**About this task**
Out of the material that follows, write out exactly the lines from the line with "Marzu 2010 (1068, 1740)" to the line with "Marzu 2011 (1067, 1597)", both ends included, and no others.

**Information**
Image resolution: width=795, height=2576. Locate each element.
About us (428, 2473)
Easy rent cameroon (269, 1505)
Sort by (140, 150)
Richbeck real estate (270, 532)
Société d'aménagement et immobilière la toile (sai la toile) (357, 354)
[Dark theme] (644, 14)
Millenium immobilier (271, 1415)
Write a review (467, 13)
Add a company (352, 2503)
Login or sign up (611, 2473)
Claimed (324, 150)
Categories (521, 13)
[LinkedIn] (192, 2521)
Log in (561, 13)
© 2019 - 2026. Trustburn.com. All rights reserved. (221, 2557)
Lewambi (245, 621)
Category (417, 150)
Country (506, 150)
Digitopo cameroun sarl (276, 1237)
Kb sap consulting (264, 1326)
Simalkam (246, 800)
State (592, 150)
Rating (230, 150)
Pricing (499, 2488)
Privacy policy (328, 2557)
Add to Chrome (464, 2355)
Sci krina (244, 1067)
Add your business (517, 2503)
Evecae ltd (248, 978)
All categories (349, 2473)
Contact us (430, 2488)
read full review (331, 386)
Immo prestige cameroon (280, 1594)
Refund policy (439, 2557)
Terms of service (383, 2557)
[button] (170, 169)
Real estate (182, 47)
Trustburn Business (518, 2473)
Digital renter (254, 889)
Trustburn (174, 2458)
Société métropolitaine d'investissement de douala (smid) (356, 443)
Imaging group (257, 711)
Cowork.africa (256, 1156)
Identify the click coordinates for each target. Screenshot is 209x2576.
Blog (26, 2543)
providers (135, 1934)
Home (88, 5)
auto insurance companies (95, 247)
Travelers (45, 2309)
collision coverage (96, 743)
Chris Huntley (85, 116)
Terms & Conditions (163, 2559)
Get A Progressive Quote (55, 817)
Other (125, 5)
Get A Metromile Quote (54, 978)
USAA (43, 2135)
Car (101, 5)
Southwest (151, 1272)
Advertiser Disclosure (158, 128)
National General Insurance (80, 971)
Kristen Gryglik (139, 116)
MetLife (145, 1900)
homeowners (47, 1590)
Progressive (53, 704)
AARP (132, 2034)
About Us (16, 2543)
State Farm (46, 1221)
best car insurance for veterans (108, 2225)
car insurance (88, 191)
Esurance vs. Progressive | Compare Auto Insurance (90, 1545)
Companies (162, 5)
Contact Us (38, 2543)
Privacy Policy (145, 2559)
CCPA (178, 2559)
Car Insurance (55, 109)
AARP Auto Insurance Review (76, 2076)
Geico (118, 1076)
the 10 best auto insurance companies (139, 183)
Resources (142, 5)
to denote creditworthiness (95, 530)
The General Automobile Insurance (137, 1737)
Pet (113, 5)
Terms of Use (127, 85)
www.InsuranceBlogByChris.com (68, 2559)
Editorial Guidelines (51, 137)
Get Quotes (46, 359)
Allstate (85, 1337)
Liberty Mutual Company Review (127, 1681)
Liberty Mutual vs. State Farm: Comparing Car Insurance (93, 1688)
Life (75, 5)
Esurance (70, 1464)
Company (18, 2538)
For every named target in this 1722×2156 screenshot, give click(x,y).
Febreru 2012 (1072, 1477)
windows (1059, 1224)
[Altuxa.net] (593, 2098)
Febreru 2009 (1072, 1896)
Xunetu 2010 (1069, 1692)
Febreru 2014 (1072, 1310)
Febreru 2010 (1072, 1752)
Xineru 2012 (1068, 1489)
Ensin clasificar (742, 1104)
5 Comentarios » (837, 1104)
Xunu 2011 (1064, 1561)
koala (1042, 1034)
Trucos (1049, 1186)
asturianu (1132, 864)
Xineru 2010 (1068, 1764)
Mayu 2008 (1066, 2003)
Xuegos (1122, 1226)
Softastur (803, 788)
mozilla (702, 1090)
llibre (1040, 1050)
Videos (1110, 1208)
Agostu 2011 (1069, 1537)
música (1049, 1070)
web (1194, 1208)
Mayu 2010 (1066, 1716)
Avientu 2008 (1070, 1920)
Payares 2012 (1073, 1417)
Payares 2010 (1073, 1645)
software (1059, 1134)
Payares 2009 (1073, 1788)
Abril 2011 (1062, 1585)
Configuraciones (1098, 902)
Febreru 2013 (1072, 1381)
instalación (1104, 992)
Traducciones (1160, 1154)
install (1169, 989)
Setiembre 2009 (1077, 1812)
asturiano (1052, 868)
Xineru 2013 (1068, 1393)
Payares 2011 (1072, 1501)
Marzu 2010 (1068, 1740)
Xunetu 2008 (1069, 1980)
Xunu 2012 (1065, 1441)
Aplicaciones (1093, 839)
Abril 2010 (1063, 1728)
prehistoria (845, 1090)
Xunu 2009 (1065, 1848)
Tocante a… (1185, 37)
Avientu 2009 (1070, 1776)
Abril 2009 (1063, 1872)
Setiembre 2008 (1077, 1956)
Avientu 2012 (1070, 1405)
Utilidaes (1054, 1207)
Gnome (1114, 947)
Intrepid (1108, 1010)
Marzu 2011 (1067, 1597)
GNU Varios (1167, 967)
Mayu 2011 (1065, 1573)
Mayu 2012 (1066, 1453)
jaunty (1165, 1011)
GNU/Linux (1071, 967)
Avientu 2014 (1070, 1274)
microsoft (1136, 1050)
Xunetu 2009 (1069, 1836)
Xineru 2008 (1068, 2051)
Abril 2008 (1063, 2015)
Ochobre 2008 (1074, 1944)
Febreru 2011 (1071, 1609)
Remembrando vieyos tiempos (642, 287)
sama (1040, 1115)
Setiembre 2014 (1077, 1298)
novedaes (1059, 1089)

**Finished task**
Marzu 2010 (1068, 1740)
Xunetu 2008 (1069, 1980)
Xunu 2012 (1065, 1441)
Aplicaciones (1093, 839)
Abril 2010 (1063, 1728)
prehistoria (845, 1090)
Xunu 2009 (1065, 1848)
Tocante a… (1185, 37)
Avientu 2009 (1070, 1776)
Abril 2009 (1063, 1872)
Setiembre 2008 (1077, 1956)
Avientu 2012 (1070, 1405)
Utilidaes (1054, 1207)
Gnome (1114, 947)
Intrepid (1108, 1010)
Marzu 2011 (1067, 1597)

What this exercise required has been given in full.